Task directions ▸ Extract the first line through the line containing "For every named target in this 653×2576" from the listing below, exactly as written.

Input ▸
*** Block opens ***
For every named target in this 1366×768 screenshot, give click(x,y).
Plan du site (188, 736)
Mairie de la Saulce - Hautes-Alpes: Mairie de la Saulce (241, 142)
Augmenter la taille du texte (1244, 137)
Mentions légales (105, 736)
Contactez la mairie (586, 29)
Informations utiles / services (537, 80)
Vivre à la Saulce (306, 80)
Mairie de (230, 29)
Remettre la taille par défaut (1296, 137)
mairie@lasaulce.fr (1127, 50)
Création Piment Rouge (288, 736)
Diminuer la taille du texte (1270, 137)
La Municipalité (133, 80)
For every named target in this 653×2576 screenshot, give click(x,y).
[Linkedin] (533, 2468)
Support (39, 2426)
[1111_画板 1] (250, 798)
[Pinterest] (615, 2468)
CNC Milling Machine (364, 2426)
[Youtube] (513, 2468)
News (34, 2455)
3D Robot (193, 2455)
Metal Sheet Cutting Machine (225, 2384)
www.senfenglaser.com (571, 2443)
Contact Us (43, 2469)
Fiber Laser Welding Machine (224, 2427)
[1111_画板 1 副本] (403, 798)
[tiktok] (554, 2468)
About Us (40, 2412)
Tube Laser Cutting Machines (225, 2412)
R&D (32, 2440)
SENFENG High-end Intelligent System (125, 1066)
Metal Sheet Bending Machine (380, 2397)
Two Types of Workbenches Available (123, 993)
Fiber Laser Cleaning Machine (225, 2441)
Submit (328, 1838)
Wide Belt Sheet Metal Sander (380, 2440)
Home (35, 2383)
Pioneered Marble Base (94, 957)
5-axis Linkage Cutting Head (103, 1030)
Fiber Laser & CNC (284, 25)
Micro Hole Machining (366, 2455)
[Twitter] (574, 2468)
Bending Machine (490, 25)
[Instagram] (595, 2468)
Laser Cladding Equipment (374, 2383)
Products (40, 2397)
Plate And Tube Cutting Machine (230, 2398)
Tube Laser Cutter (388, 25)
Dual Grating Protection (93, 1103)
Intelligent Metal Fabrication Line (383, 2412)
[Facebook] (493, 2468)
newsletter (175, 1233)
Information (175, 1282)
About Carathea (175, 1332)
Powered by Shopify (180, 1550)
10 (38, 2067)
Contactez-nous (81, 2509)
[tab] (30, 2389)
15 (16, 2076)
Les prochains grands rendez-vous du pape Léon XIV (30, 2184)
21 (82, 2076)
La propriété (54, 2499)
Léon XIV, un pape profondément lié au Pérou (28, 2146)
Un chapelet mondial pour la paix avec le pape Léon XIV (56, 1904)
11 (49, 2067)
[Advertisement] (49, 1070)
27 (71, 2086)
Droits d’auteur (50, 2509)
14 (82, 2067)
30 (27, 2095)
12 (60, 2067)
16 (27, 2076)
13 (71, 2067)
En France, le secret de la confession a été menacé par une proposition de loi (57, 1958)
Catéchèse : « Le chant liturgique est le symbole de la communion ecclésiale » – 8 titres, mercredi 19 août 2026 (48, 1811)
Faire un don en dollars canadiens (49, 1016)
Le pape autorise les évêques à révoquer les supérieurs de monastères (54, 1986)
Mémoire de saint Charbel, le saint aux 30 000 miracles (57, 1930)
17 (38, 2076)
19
*** Block closes ***
Answer box ▸
For every named target in this 1366×768 screenshot, give click(x,y).
Plan du site (188, 736)
Mairie de la Saulce - Hautes-Alpes: Mairie de la Saulce (241, 142)
Augmenter la taille du texte (1244, 137)
Mentions légales (105, 736)
Contactez la mairie (586, 29)
Informations utiles / services (537, 80)
Vivre à la Saulce (306, 80)
Mairie de (230, 29)
Remettre la taille par défaut (1296, 137)
mairie@lasaulce.fr (1127, 50)
Création Piment Rouge (288, 736)
Diminuer la taille du texte (1270, 137)
La Municipalité (133, 80)
For every named target in this 653×2576 screenshot, give click(x,y).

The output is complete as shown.